Confidential AI
Categories:
Accelerated Inference and Fine Tuning
Many AI workloads require or benefit from accelerators like GPUs. CoCo supports Confidential Computing compliant accelerators.
Workloads request compliant accelerators using standard Kubernetes resource descriptions in the pod specification.
CoCo includes a specific feature called, “composite attestations” to bind evidence of accelerators and vCPUs. Users can enable policies requiring composite attestations to gate releasing secret resources to the pod.
Retrieval Augmented Generation
In addition to the general AI usages mentioned above, CoCo can help secure popular RAG deployments. RAG deployments often include repositories of confidential information used to augment the LLM’s latent knowledge. To secure those sensitive repositories including their representations in vector databases, deploy all containers using CoCo.
Access to the confidential repositories and vector databases should be gated on correct attestation verification. Attestation policies can be managed using Trustee or similar attestation services.
CoCo includes features in “Confidential Data Hub” to securely handle secrets for resources like encrypted storage that can be used for confidential document repositories. See the Features section for Secret Resources and Sealed Secrets.
Federated Learning
Federated Learning (FL) is a decentralized machine learning approach where multiple participants (such as organizations, edge devices, or distributed servers) collaboratively train a model without sharing their raw data. Instead of centralizing data, each participant trains a local model and shares only model updates with a central aggregator, preserving data privacy and reducing communication overhead. A variety of FL systems and frameworks currently exist and can be deployed more securely using CoCo.
CoCo’s Role and Guidance
FL requires honest participants and a trusted aggregator. CoCo can help enforce honest behavior of each client, reducing the risk of poisoning and tampering at each client. CoCo can also protect the aggregator from infrastructure threats and malicious clients.

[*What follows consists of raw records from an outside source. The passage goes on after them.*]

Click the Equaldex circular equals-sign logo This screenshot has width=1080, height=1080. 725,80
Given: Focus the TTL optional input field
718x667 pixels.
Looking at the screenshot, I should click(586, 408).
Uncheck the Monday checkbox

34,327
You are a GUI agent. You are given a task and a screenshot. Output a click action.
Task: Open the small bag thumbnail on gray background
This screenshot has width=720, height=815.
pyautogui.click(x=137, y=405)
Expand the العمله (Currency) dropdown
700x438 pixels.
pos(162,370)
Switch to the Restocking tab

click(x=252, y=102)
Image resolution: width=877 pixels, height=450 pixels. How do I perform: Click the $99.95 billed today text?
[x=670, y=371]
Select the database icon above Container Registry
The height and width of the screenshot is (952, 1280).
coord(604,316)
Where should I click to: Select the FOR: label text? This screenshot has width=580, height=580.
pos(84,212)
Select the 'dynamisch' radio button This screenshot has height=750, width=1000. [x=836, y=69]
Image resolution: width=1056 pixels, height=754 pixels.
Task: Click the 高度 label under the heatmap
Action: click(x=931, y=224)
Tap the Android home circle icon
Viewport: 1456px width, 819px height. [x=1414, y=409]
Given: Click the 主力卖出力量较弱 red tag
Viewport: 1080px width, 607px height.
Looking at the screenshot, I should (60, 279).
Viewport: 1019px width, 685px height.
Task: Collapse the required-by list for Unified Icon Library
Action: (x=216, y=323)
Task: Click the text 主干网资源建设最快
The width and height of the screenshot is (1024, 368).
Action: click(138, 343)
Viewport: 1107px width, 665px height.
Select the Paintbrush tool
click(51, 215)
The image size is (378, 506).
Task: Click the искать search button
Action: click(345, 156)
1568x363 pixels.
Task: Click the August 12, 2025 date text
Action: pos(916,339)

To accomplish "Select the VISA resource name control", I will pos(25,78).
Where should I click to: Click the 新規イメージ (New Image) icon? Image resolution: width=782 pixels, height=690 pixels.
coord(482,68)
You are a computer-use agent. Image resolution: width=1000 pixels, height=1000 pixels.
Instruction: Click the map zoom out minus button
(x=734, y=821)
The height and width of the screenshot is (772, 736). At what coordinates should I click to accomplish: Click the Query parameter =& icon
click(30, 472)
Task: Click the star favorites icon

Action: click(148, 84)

To secure an FL workload with CoCo:
- Deploy the Aggregator in a Confidential Container to protect the central model aggregation service and the global model weights from tamper or unauthorized exposure.
- Deploy each client in a Confidential Container to protect local data and model weights from external attack as well as reducing the risk of poisoning and tampering.
- Mutual Trust:
- The Aggregator must only accept updates from correctly attesting clients. The attestation measurements of the container ensure that only the expected training code is calculating and providing model updates.
- Each Client should submit local model weights to or accept global model weights from a correctly
attesting Aggregator.
- In lieu of incorporating verification logic in each component, deployments can use attestation policies in Trustee. Clients and Aggregators can receive communication credentials (e.g. TLS Certificates, JWTs) from Trustee upon successful attestation verification.